Significance. If the results hold under fair comparisons, the work demonstrates that structured priors from 3D generative models can transfer effectively to discriminative part segmentation with minimal supervision, offering a data-efficient alternative to distillation-based or large-scale annotation approaches in 3D vision.

major comments (2)
  1. [Method] The central mechanism (encoding followed by color prediction on active voxels of a geometry-aligned reconstruction) lacks any specification of voxel resolution, active-voxel selection criteria, or reconstruction artifacts. This detail is load-bearing for the claim that generative priors map to true part boundaries rather than voxel-grid geometry, as discretization could blur semantic edges and undermine the 40%/15% gains.
  2. [Experiments] No ablation is described that isolates the contribution of the colorization signal from underlying geometric cues in the reconstruction. Without this, the reported improvements with 0.32% labels cannot be confidently attributed to transfer of generative priors rather than mesh or voxel structure.
minor comments (1)
  1. [Abstract] The abstract references a project page for additional details, but the manuscript text provides no explicit statement on code or model release to support reproducibility of the quantitative claims.

Simulated Author's Rebuttal

2 responses · 0 unresolved

We are grateful to the referee for their thorough review and valuable suggestions. We will revise the manuscript to address the concerns raised regarding methodological details and experimental ablations. Our point-by-point responses are as follows.
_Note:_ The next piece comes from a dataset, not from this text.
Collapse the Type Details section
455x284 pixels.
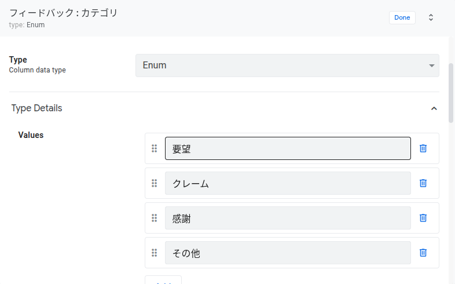click(434, 108)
read point-by-point responses
  1. Referee: [Method] The central mechanism (encoding followed by color prediction on active voxels of a geometry-aligned reconstruction) lacks any specification of voxel resolution, active-voxel selection criteria, or reconstruction artifacts. This detail is load-bearing for the claim that generative priors map to true part boundaries rather than voxel-grid geometry, as discretization could blur semantic edges and undermine the 40%/15% gains.

    Authors: We agree with the referee that these implementation details are crucial for understanding the method and validating the claims. In the revised manuscript, we will expand the method section to include the voxel resolution of the reconstruction grid, the criteria for identifying active voxels (based on the generative model's occupancy output), and an analysis of how reconstruction artifacts are handled. This addition will clarify that the part boundaries are determined by the colorization signal rather than solely by the voxel discretization. revision: yes

  2. Referee: [Experiments] No ablation is described that isolates the contribution of the colorization signal from underlying geometric cues in the reconstruction. Without this, the reported improvements with 0.32% labels cannot be confidently attributed to transfer of generative priors rather than mesh or voxel structure.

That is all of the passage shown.